The policy review is not a manifesto but a long shopping list of all the things that we would try to do, the majority of which are not controvesial and would be supported by members of the Green party, bits and pieces of the old alliance and many moderate Conservatives. The commitments to better training, to better research and development and to a more positive stance on the environment would be shared by the majority of British people. The only place in Britain where one would not find majority support for those objectives is the Cabinet, and some of its members may secretly harbour those views. The policy review is not a manifesto for five years of government and therefore is not costed. No one would deny that that has there has been a shift to the Right between 1983 and the present Labour party policy review.

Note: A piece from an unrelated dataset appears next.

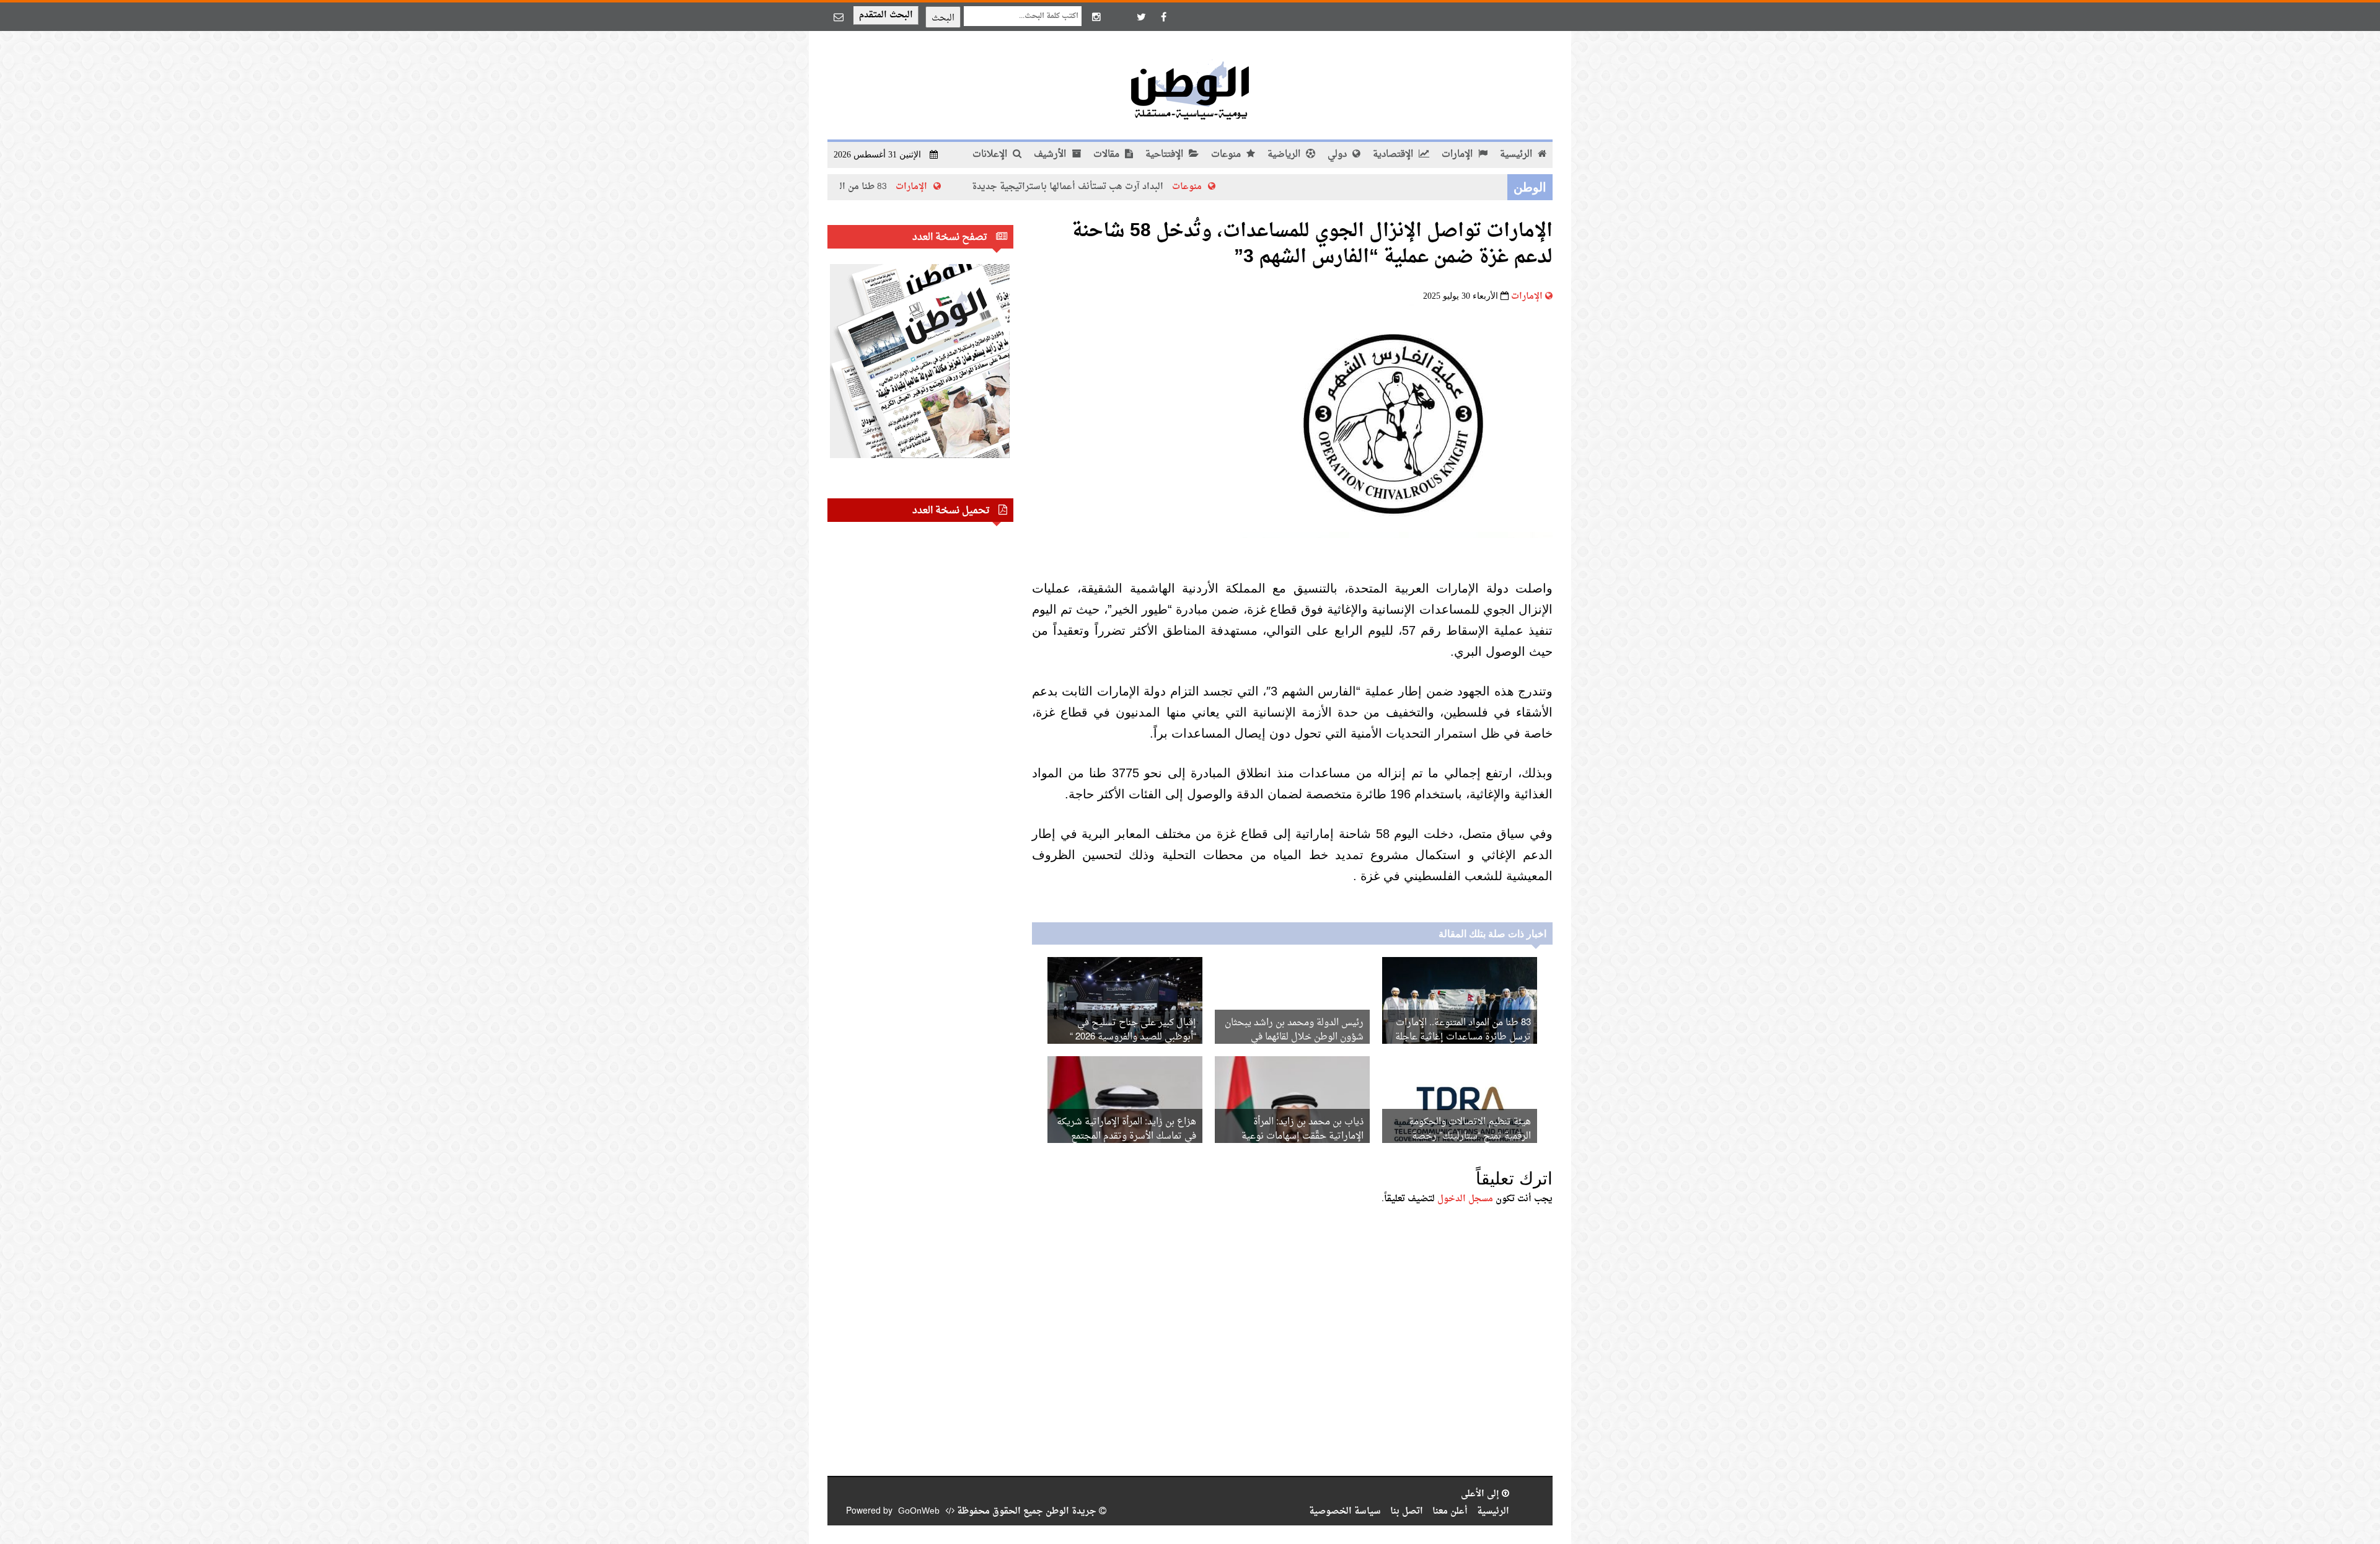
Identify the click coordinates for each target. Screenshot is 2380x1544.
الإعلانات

This debate is not appropriate just to the present time. The Opposition—who 100 years ago were led predominantly by the Liberals but are now led predominantly by the Labour party—face one difficult and unpleasant fact. For a century, no party in opposition to the Conservatives has won a second term with a working majority. The Liberal Government of 1906 to 1910 failed to gain a majority and had to form a working arrangement with the Irish Nationalists, who held the balance of power. The 1945 Government and the Wilson Governments of 1966 and 1974 failed to win a second term. During the two years when I was a member of the policy review I concentrated on trying to understand the reason for that. It is not that we have not been sufficiently accommodating to the centre or to the status quo. The reason is that the the Labour party and the Liberals of the past failed to be sufficiently radical in transforming Britain when they held power. They made so many compromises and lost so many opportunities that they failed to consolidate their hold on power. Unlike Conservative Governments, they failed to hold their natural interests together as a governing block in order to win re-election.
The problem currently facing the Labour party faced the Opposition at the beginning of the century—how to pay for a legislative programme. Throughout the century, non-Tory Governments have faced that problem and have often alienated key groups of their supporters by imposing wage controls, higher taxation and policies that led to higher inflation. If Labour is to govern Britain in the 1990s and thereafter to win a second term in office it must resolve those problems. That means making difficult choices.
I have tremendous respect for the present leadership of the Tory party. I do not agree with almost anything that they do, but I recognise that, following the oil crisis in 1973, and faced with the shift in the world economy that that brought about, the end of the 25-year world boom and a much more rigorous future, the Tory party acted swiftly. It removed its old one-nation Tory leader, shifted its policies to the Right and decided which policies to defend, which it has done effectively over the past 10 years. The policies that the Prime Minister and those around her have chosen to defend are defence spending and the freedom of capital to invest abroad rather than in Britain. That is not a recent decision, because those problems faced the British economy at the beginning of the century.